Directions for this task → Filter the material below down to the lines with the word "歯科技工士法施行規則の一部を改正する省令" and give those lines.

——————

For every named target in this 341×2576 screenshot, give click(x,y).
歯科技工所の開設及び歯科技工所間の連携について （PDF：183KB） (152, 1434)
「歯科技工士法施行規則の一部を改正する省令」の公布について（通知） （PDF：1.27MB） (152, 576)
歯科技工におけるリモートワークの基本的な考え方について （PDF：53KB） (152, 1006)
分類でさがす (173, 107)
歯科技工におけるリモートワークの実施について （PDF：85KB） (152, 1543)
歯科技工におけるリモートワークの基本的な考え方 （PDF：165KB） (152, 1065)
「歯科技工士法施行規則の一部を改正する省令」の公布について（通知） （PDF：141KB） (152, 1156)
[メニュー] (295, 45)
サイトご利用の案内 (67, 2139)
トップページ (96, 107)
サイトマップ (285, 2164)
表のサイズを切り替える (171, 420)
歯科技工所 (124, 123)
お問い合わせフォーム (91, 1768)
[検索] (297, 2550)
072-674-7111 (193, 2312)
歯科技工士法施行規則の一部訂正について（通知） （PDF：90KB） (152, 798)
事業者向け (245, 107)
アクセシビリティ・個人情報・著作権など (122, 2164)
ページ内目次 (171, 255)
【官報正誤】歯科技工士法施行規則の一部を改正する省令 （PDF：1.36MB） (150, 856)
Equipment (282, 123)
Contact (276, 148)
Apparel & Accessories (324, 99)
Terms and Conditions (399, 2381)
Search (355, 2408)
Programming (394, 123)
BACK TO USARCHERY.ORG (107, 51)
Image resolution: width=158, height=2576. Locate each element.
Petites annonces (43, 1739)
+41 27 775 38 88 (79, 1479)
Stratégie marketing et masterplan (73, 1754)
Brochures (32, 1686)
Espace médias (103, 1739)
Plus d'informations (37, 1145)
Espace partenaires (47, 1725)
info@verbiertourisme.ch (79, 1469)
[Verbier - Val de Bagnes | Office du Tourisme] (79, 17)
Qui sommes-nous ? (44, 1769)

——————

Reply →
「歯科技工士法施行規則の一部を改正する省令」の公布について（通知） （PDF：1.27MB） (152, 576)
「歯科技工士法施行規則の一部を改正する省令」の公布について（通知） （PDF：141KB） (152, 1156)
【官報正誤】歯科技工士法施行規則の一部を改正する省令 （PDF：1.36MB） (150, 856)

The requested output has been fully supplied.